Побледневший господин Лабстерман с жалостью посмотрел на пламя и с ужасом — на меня. Объяснять прописные истины войны трудно. Подчас — невозможно…
Любая уважающая себя крепость должна иметь тайный ход (он же — выход!). Как же иначе? Нужно делать вылазки, добывать лазутчиков или, на самый крайний случай, — удирать. Желательно после завершения строительства перебить всех рабочих, чтобы они не могли никому ничего рассказать.
Подземный ход обычно напоминает барсучью нору, в которую с трудом может протиснуться взрослый мужчина. Неслучайно ночные вылазки особого урона неприятелю не наносят — большой отряд не вывести, доспехи с копьями с собой не возьмешь. Был на моей памяти случай — солдат, возжелавший поучаствовать в вылазке, застрял. К счастью, заклинило его на самом входе, поэтому удалось обвязать неудачника веревкой и, привязав к лошади, вытянуть на свет божий. Иначе пришлось бы резать и выносить по частям.
Но все равно, подземный ход — вещь крайне нужная!
Тоннель, который я заранее обозвал «кишкой», таковой не был. Наоборот, выгодно отличался от прочих — ни гнетущей тесноты, ни червяков, что свешивают хвосты со всех сторон. Простор! Будь у нас конница, можно бы провести в тыл Фалькенштайну эскадрон кавалеристов.
Пол и свод, облицованные каменными плитами, не пропускали ни капли воды, хотя наверху текла река…
Подозреваю, что ход был прорыт и обустроен еще во времена Старой империи.
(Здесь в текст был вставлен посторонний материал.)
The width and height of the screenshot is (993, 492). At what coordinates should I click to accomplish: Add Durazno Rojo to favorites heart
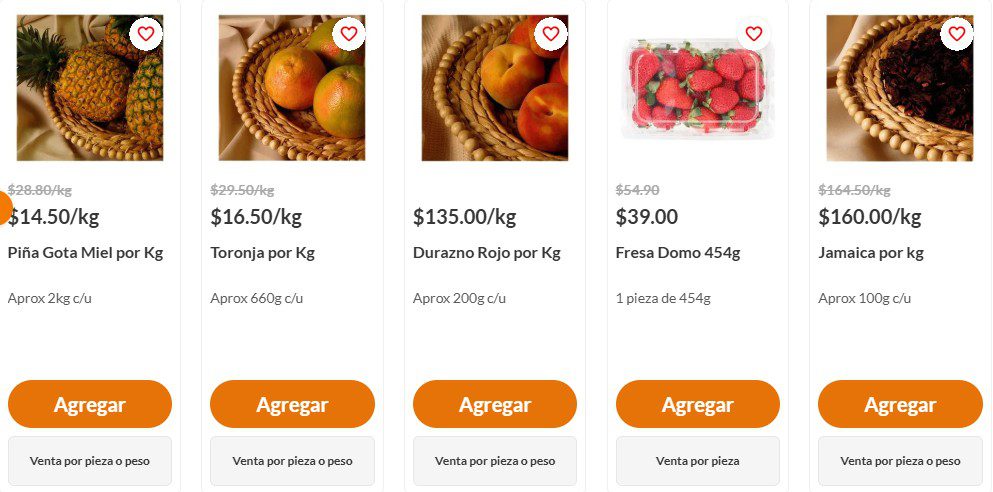point(551,34)
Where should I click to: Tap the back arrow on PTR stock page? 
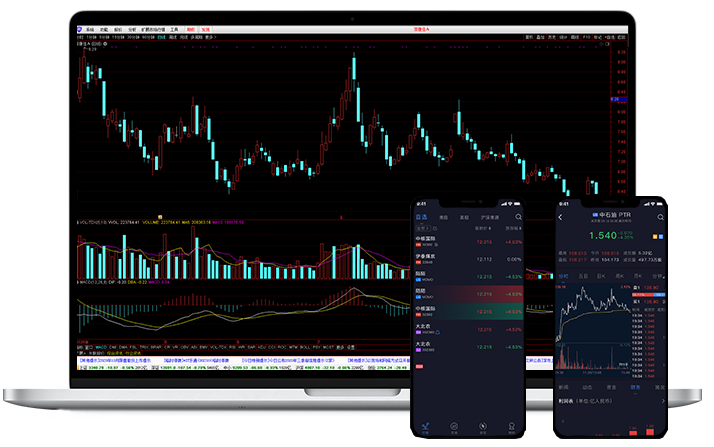[x=560, y=215]
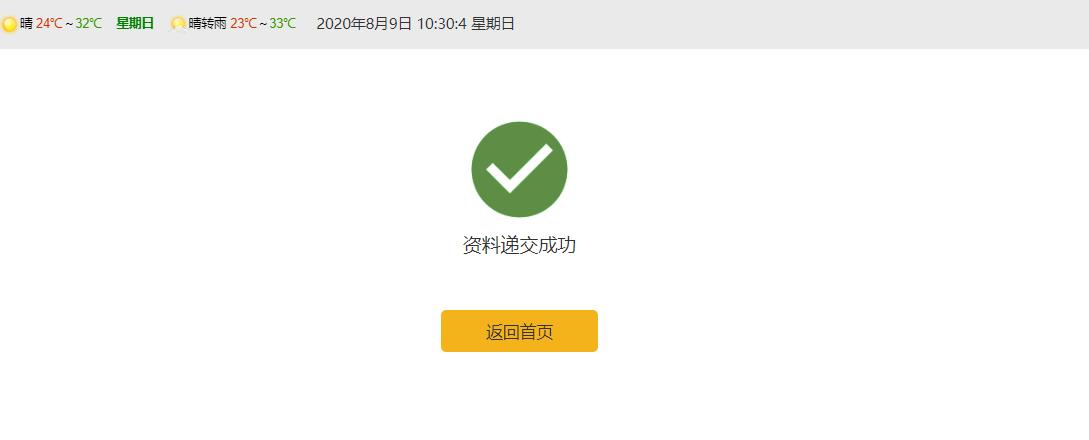Click the green success circle icon
1089x440 pixels.
point(519,169)
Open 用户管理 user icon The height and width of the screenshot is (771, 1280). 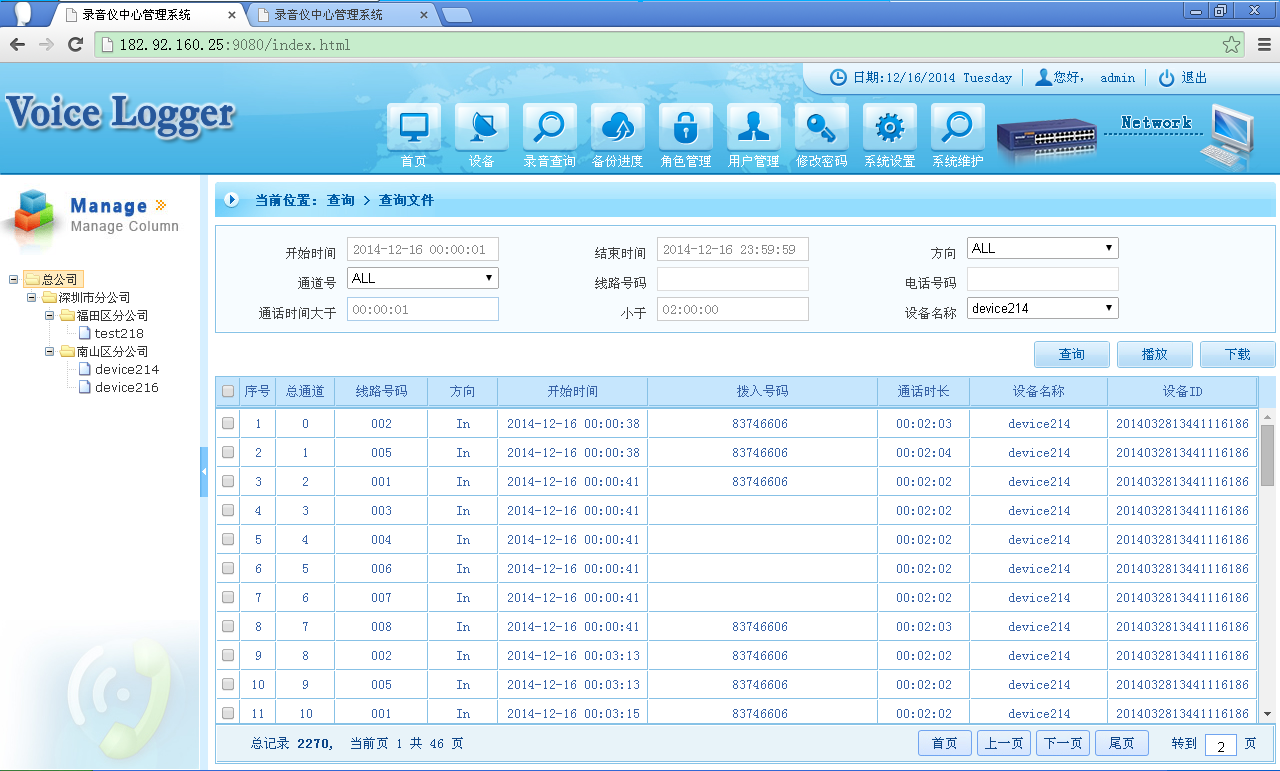pos(753,129)
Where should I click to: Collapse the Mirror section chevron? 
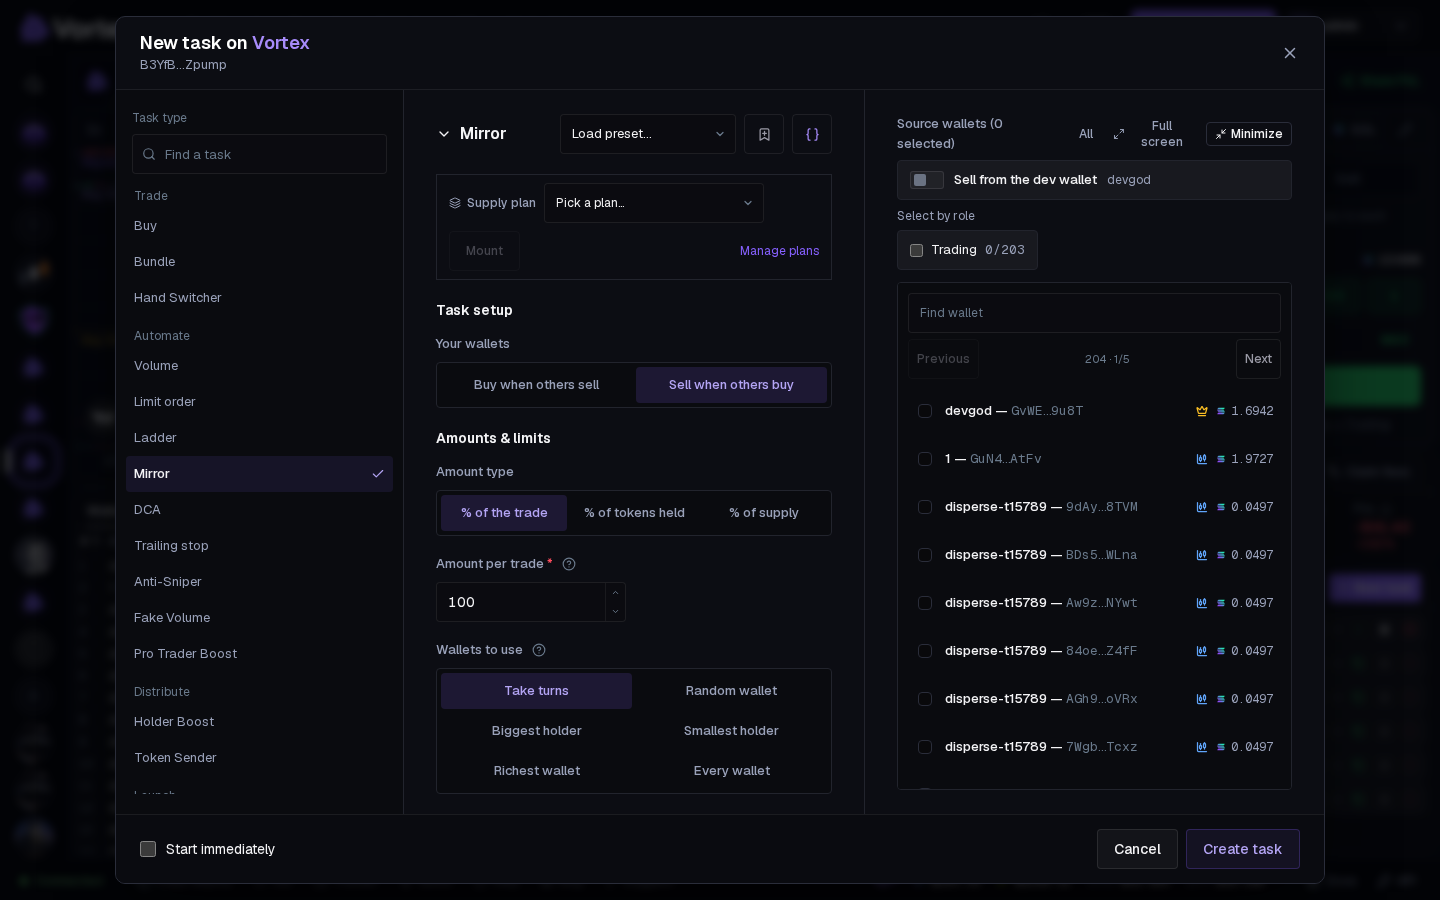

Возможно, был он сооружен с теми же целями, что и наши потайные лазы, — удирать. Хотя какой-нибудь Гай Скрибоний мог прокопать тоннель (ну, понятно, не собственноручно!), чтобы ходить к своей тайной пассии — Мессалине или Лукреции… Или не жили здесь патриции? А может, этот ход был прорыт по приказу жрецов какого-нибудь храма? Увы, городской магистрат не хранил старинных пергаментов, да ежели бы и хранил, то вряд ли бы в нем отыскалась история подземелий. В этом случае тоннель перестал бы быть тайным.
Никогда не любил ни подвалов, ни подземных ходов. Вообще терпеть не могу замкнутые помещения. Нет, «фобий» у меня нет. Понадобится, буду сидеть в берлоге, спать в пещере и ползти по земляным норкам и отнорочкам. Только постараюсь при первой возможности сбежать оттуда…
Двадцать два года назад
Толстячок в залатанной, но чистой сутане обвел нас по-отечески строгим взглядом:
— Тяжело? Ничего, бывает… Покаетесь — легче станет! Ну, господа студиозо и… прочие, кто хочет облегчить душу? Вы, господин бакалавр, готовы? — уставился он на меня, поглаживая потную лысину.
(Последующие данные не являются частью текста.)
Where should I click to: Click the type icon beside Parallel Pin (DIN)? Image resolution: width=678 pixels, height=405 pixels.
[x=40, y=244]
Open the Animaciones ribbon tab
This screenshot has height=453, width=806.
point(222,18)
Я думал не о раскаянии, а о том, что господину инспектору Великого Понтифика повезло с прической — не нужно подвергать голову томительной процедуре выбривания тонзуры.
Ужасно хотелось «подлечить» голову. Сторож, приставленный к камере, где мы скоротали ночь, намекнул, что за определенную мзду он готов сбегать, но стражники, что нас задержали, опустошили мои карманы, а у приятелей и до этого не было и ломаного фартинга. Конечно, если бы нас выпустили, то любой кабатчик отпустил бы мне в долг столько пива, сколько бы влезло. Собака-сторож в долг был готов отпустить только вонючую воду…
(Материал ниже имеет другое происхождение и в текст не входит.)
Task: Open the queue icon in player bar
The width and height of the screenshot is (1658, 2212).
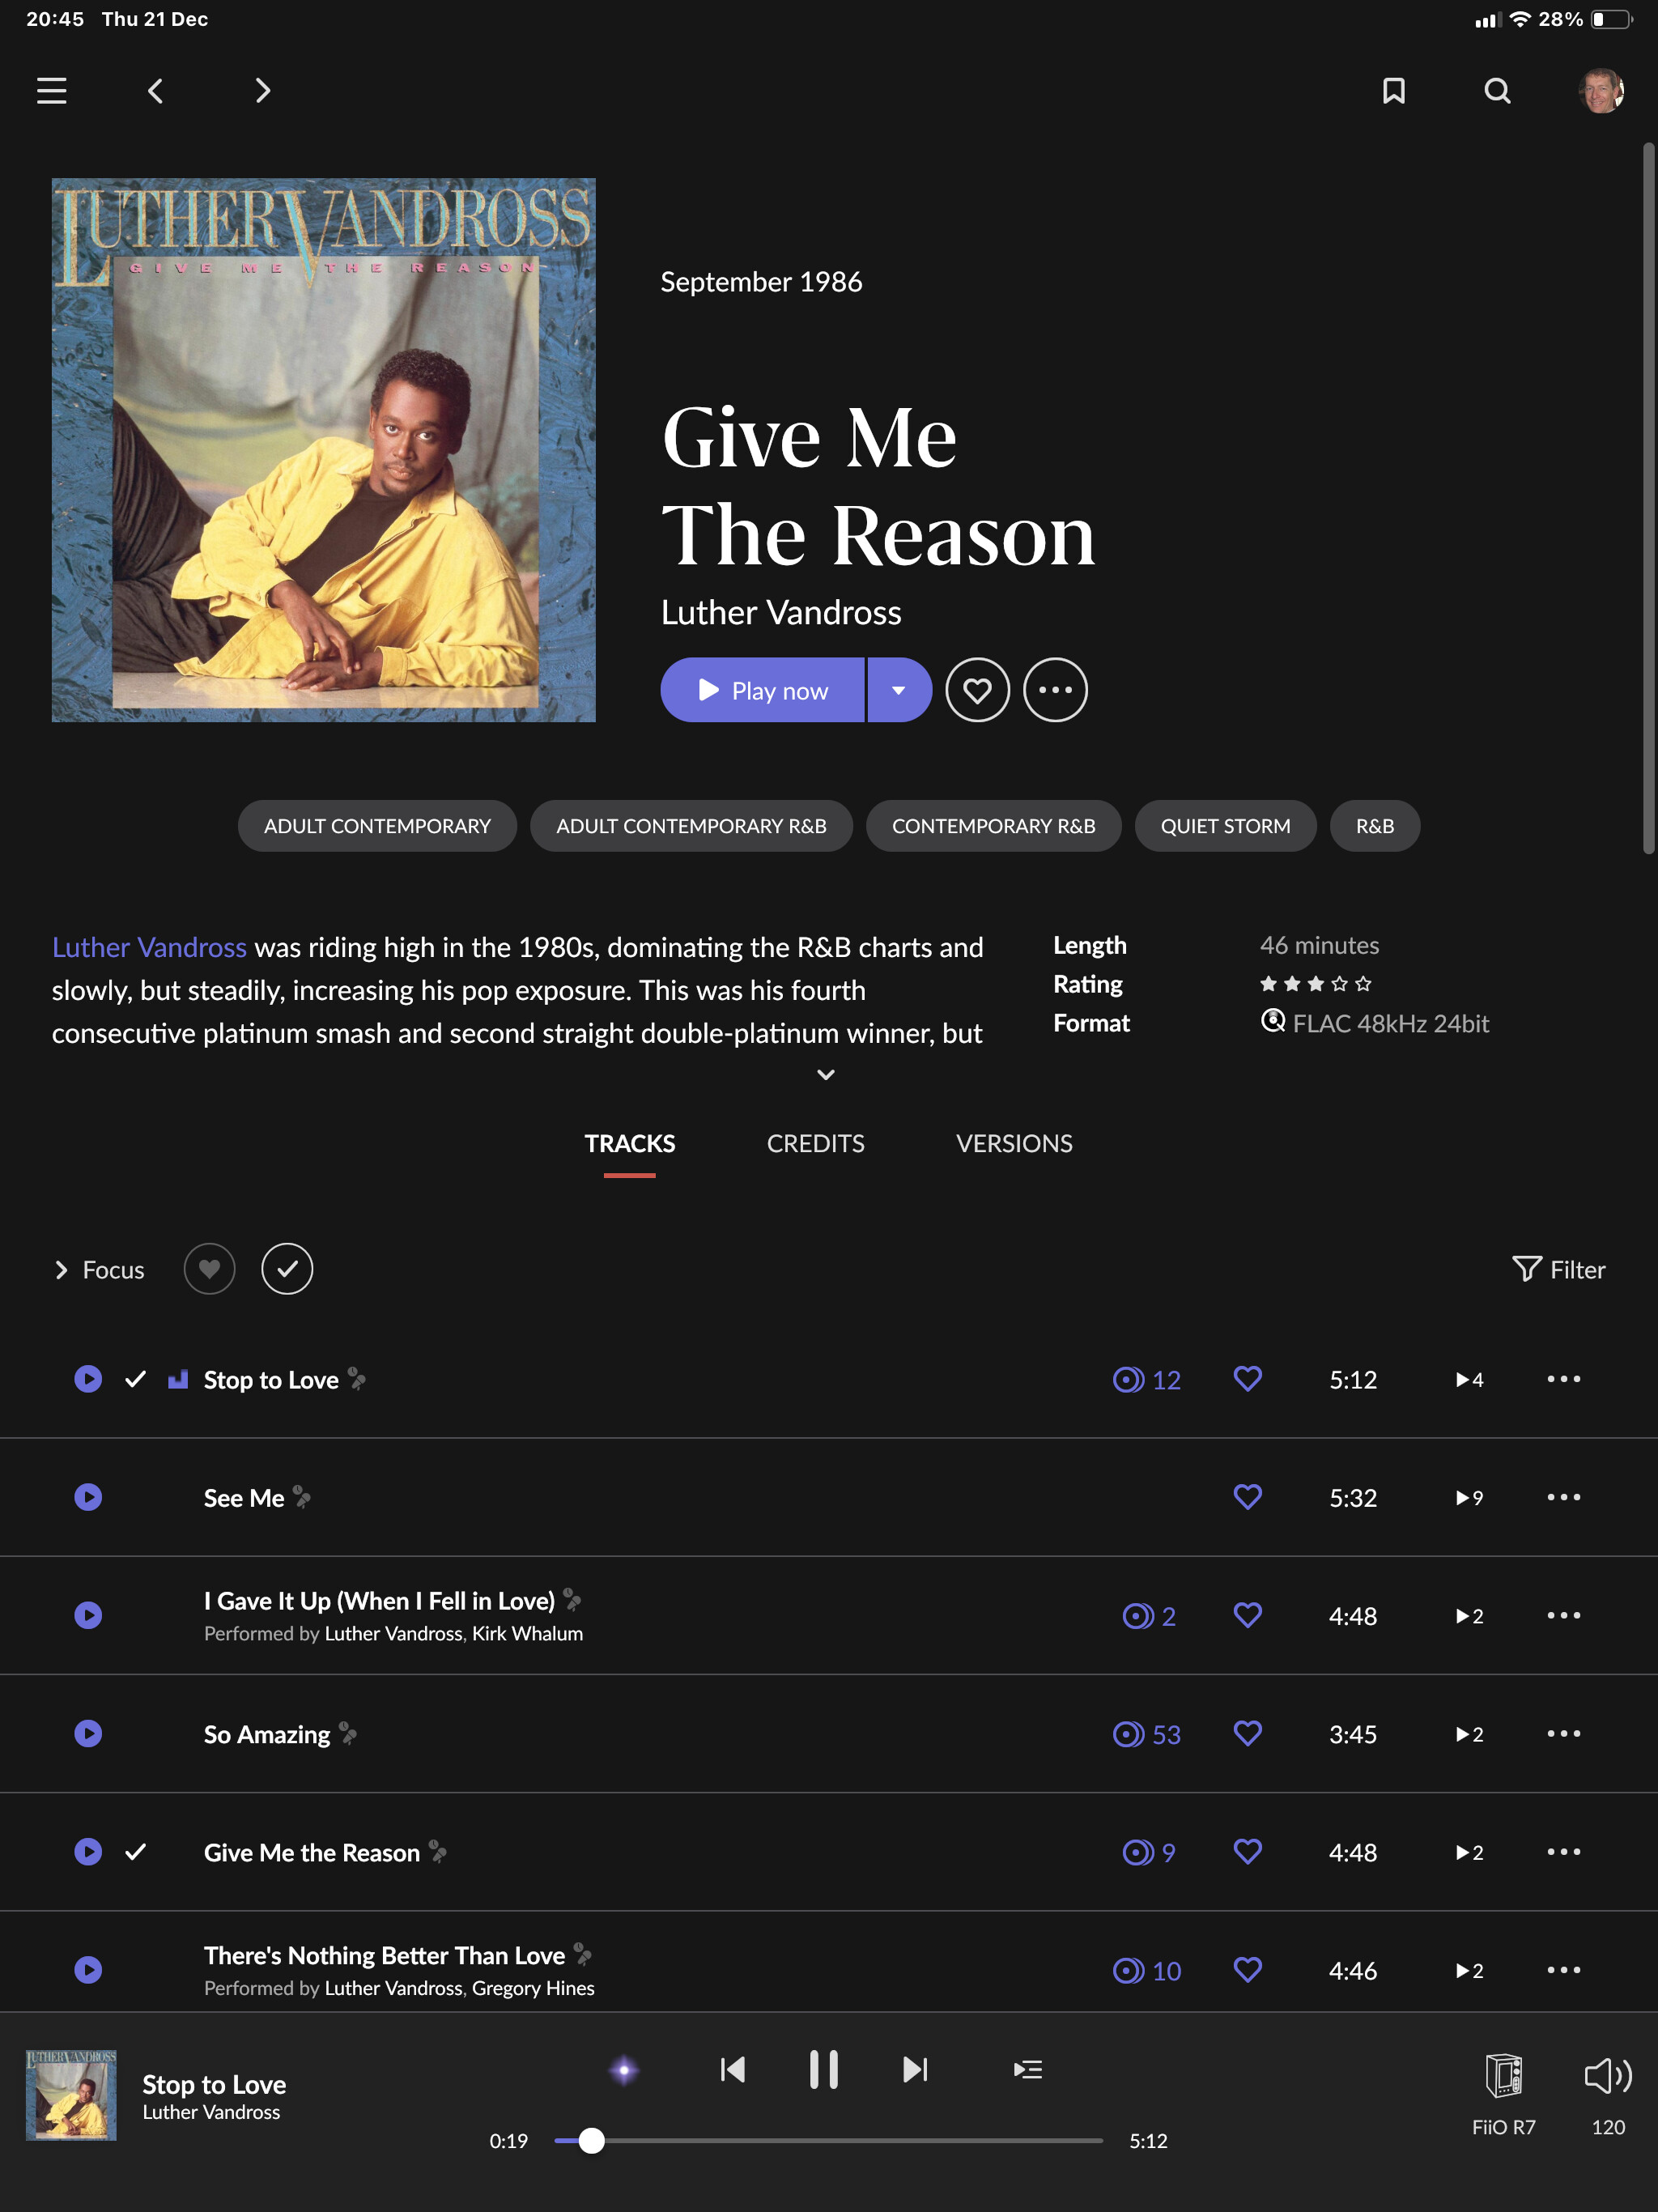Action: click(x=1028, y=2069)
Городская стража, как правило, после увлекательного действа (тычков и выворачивания карманов) либо отпускала нас восвояси, либо, если студиозо плохо стояли на ногах, сдавала нас с рук на руки университетской охране, и все заканчивалось душещипательной беседой с господами деканами. Хуже, если отправляли в подвал городской ратуши. В этом случае приходилось сидеть до утра, платить штраф, а потом предстать пред светлым взором самого ректора.